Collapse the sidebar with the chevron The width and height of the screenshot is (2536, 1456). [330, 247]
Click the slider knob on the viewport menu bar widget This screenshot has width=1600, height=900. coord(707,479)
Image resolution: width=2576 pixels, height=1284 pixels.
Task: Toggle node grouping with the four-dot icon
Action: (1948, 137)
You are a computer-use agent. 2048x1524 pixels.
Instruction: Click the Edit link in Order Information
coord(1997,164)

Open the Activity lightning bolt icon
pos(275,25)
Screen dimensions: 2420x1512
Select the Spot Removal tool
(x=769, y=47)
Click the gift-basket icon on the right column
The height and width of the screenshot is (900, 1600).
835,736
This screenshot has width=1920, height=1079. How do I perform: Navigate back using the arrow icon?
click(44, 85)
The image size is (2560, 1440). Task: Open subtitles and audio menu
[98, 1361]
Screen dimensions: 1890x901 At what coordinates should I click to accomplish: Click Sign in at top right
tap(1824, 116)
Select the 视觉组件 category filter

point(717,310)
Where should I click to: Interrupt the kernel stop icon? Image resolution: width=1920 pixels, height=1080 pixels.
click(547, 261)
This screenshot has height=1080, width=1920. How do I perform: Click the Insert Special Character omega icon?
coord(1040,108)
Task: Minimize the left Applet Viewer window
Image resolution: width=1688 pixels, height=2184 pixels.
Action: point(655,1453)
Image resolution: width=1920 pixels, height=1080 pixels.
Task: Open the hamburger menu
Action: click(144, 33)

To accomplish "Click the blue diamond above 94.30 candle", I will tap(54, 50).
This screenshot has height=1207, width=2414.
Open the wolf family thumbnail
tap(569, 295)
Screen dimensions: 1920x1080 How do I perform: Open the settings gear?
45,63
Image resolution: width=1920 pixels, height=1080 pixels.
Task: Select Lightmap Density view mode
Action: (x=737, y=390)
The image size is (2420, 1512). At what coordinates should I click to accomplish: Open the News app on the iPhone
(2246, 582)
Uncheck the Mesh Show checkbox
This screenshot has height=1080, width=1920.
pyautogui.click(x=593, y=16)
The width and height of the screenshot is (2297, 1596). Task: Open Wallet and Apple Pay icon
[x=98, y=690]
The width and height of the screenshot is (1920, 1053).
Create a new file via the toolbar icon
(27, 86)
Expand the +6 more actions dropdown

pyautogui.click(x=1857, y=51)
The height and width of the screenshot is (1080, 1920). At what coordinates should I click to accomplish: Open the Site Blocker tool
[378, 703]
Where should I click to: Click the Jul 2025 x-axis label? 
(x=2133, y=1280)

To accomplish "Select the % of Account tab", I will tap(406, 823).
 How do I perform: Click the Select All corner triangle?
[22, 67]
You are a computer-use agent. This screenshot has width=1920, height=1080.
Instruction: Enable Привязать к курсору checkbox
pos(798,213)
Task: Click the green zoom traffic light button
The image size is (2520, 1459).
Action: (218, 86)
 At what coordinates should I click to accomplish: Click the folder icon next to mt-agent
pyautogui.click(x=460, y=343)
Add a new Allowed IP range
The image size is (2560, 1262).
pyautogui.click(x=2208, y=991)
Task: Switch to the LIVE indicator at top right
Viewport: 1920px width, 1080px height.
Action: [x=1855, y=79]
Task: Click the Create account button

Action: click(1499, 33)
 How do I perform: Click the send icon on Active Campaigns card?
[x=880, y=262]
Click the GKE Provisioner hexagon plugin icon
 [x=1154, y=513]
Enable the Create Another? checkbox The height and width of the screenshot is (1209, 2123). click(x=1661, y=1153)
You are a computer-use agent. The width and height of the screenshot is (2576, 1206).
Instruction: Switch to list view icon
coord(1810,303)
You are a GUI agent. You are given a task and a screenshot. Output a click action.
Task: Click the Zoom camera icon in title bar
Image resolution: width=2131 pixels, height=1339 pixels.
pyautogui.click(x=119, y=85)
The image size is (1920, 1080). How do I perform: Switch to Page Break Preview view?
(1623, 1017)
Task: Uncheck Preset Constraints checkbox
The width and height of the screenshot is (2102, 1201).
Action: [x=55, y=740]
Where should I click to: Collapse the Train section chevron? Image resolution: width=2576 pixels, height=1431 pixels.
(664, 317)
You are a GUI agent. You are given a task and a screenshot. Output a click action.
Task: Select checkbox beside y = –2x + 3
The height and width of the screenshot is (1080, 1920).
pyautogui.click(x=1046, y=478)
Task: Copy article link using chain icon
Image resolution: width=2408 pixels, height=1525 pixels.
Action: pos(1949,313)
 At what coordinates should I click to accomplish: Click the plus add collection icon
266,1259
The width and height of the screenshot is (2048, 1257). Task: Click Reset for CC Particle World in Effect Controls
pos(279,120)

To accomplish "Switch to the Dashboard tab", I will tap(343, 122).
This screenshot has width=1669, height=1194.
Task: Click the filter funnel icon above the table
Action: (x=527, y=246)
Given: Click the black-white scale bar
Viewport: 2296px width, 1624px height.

What this task involves:
For the word "Uncheck", show every line of the entries that holds it.

Task solution:
Uncheck the Mesh Show checkbox
Task: Uncheck Preset Constraints checkbox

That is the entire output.